The “Families’ Cause” in the Post-Civil War Era

While focusing on refuting the Lost Cause narrative, many historians forget to memorialize Black Americans in the post Civil War period.

While successfully refuting a false historical perspective, more can be done about the postwar memory work of Black Americans. For example, the life experiences of the United States Colored Troops (USCT) veterans’ kin and their eternal fight on the battlefield of Civil War public memory deserve more scholarly and public attention. Scholars have done an exceptional job uncovering the war’s lasting impact on newly freed, formerly enslaved, USCT veterans and their families. However, northern freeborn veterans’ kin are rarely, if ever, the center of historical analysis. As a result, less is known about their struggle in the post war era to memorialize their service and their family’s sacrifices. I argue that it is long overdue to shift the historical conversation to people who experienced the Civil War and its aftermath in important and starkly different ways from newly freed people. To accomplish this goal, one need only examine the Civil War pension records of USCT veterans’ dependents to understand how they persistently fought for inclusion in the conversation around the meaning of the Civil War generations after 1865.

Focusing on a dependent’s’ pension application provides multiple ways to understand how the federal government (namely the Bureau of Pensions) documented and occasionally approved dependent pensioners. At each aspect of the application process federal government representatives ignored the Lost Cause which ignored Black soldiering in the war, and the lasting impact soldiering had on dependents generations after the war. Instead, the Bureau of Pensions officials acknowledged what I term the Families’ Cause, which refers to the concerted efforts that multi-generational dependents demanded regarding both social welfare and the lingering impact that their male-kin’s wartime sacrifices held on their households.

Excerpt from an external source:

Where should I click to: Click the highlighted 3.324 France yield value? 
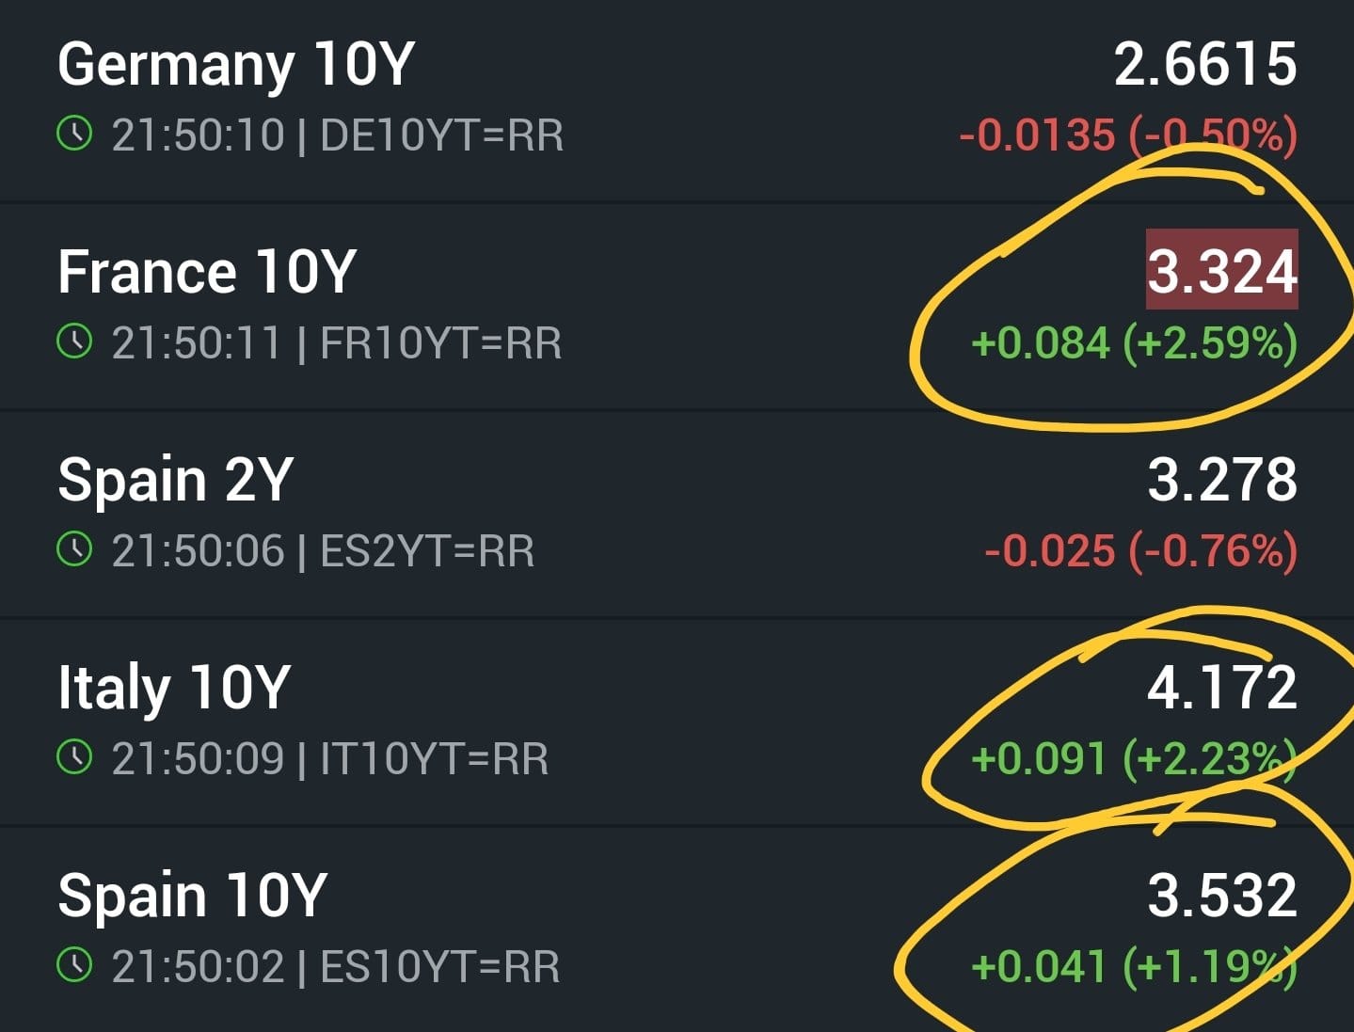click(1221, 271)
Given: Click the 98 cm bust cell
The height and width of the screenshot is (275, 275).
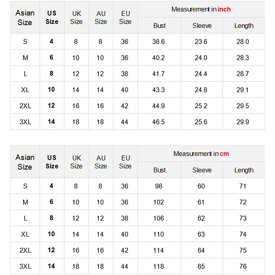Looking at the screenshot, I should (158, 186).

There were limits to this inclusion—or something like that. Many Black applicants experienced racial discrimination. In many cases, it had to do that many pension agents (who were all white men) inherently viewed Blacks as untrustworthy seeking to defraud the federal government out of money. To be clear, application deception occurred but it transcended race. Even so, pension agents often approached USCT dependent applications with a heightened sense of skepticism with negative consequences for Blacks. Illiterate applicants also faced challenges due to their inability to comprehend the necessary documents fully. Lawyers, who received varying fees, were critical of those hoping to navigate the complex pension system. Traveling to and from locations to provide evidence and track down a witness was a costly endeavor. The Bureau of Pensions’ overemphasis on collecting documentation throughout an extensive and sometimes invasive examination procedure that could span years, even decades, led to detailed data on people who did not have the resources or time to document their lives.